An exact repeat is needed of the lines from the one with "Image resolution: width=1232" through the last line of the data below. Please omit the pictures.

☆ ☆ ☆ ☆ ☆

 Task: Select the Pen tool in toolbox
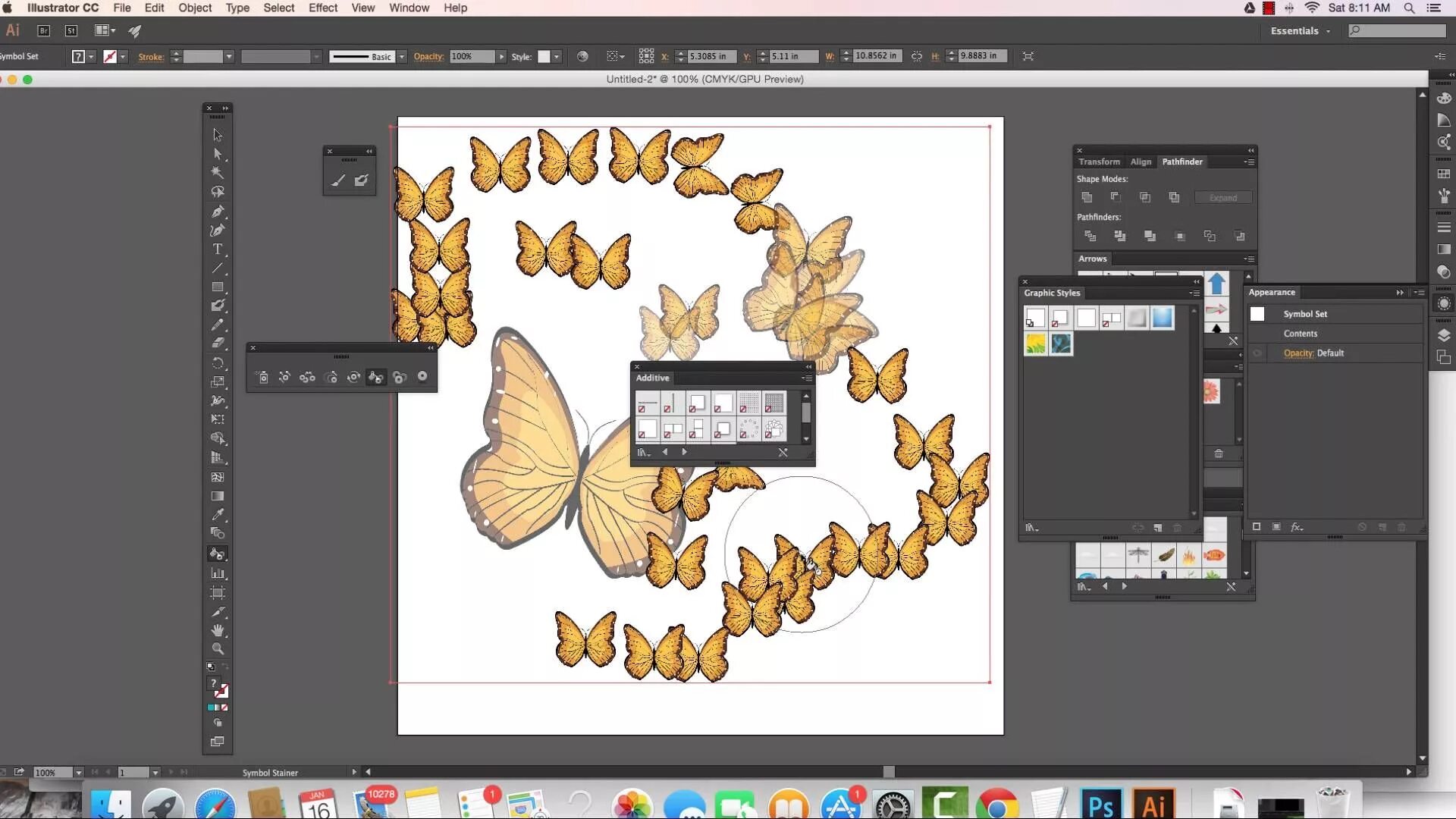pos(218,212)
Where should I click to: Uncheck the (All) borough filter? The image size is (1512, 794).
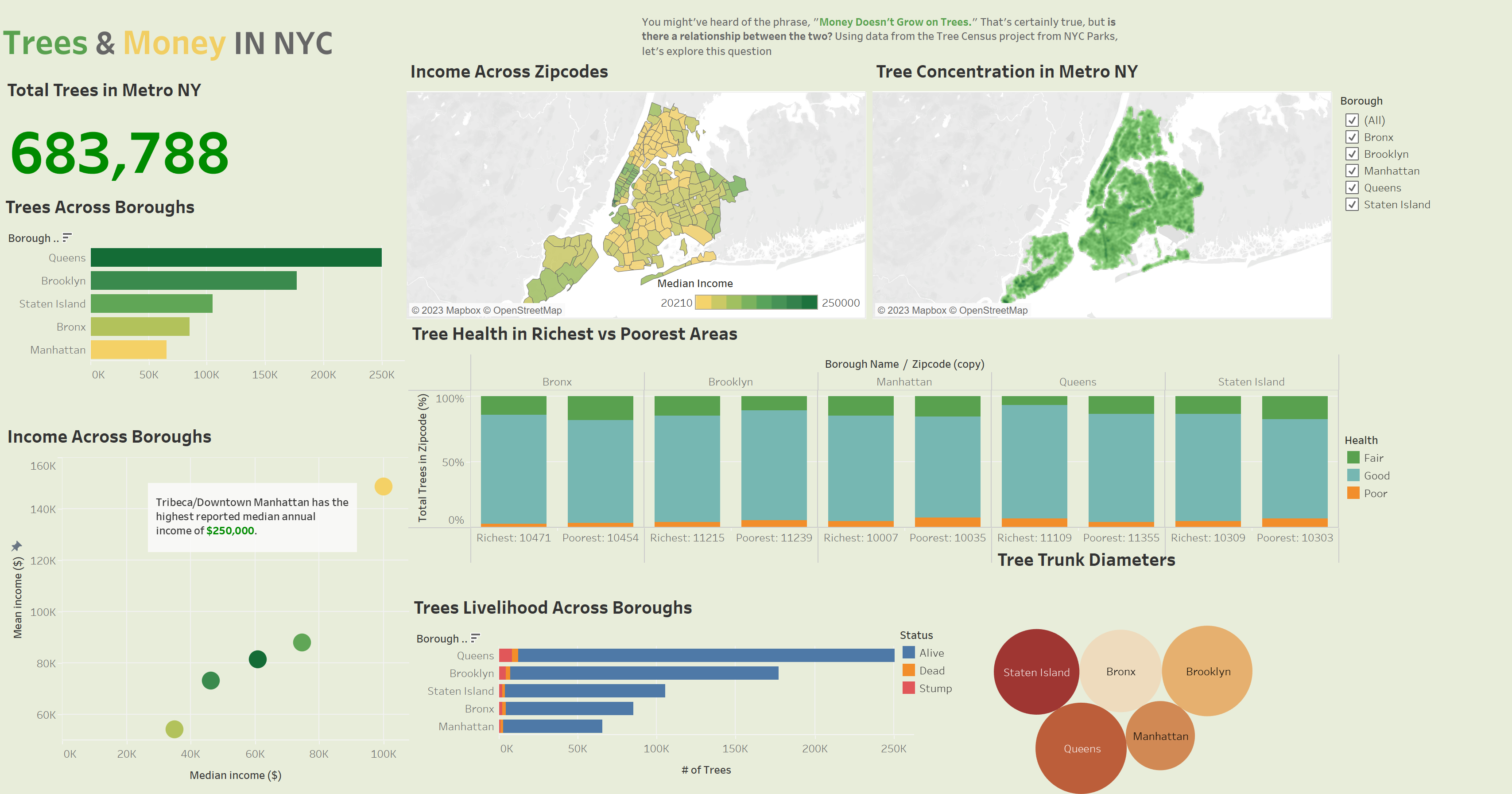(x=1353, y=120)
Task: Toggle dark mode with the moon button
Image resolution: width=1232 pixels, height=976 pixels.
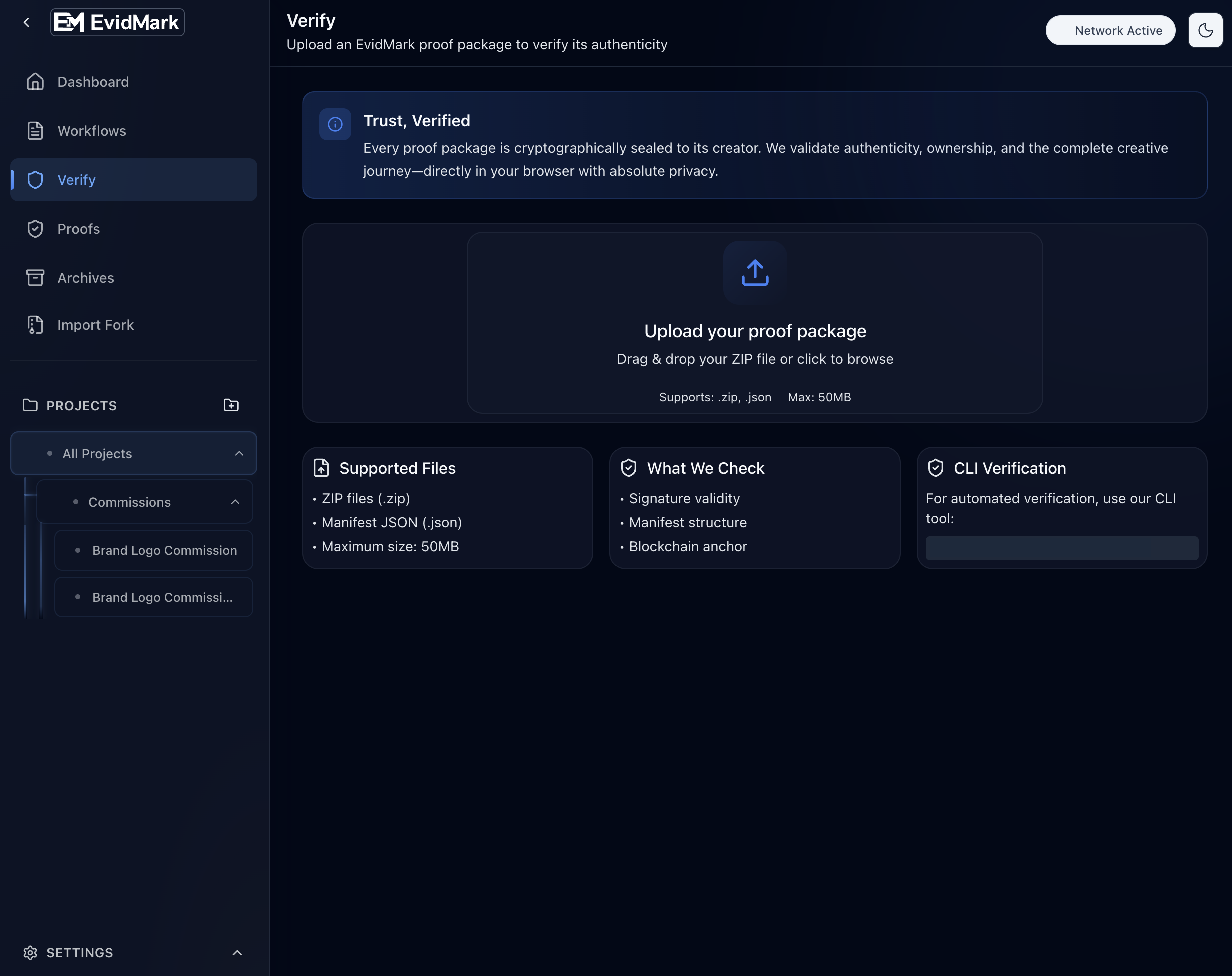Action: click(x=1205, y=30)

☆ ☆ ☆ ☆ ☆

**Response to this task:**
Image resolution: width=1232 pixels, height=976 pixels.
Action: click(x=1205, y=30)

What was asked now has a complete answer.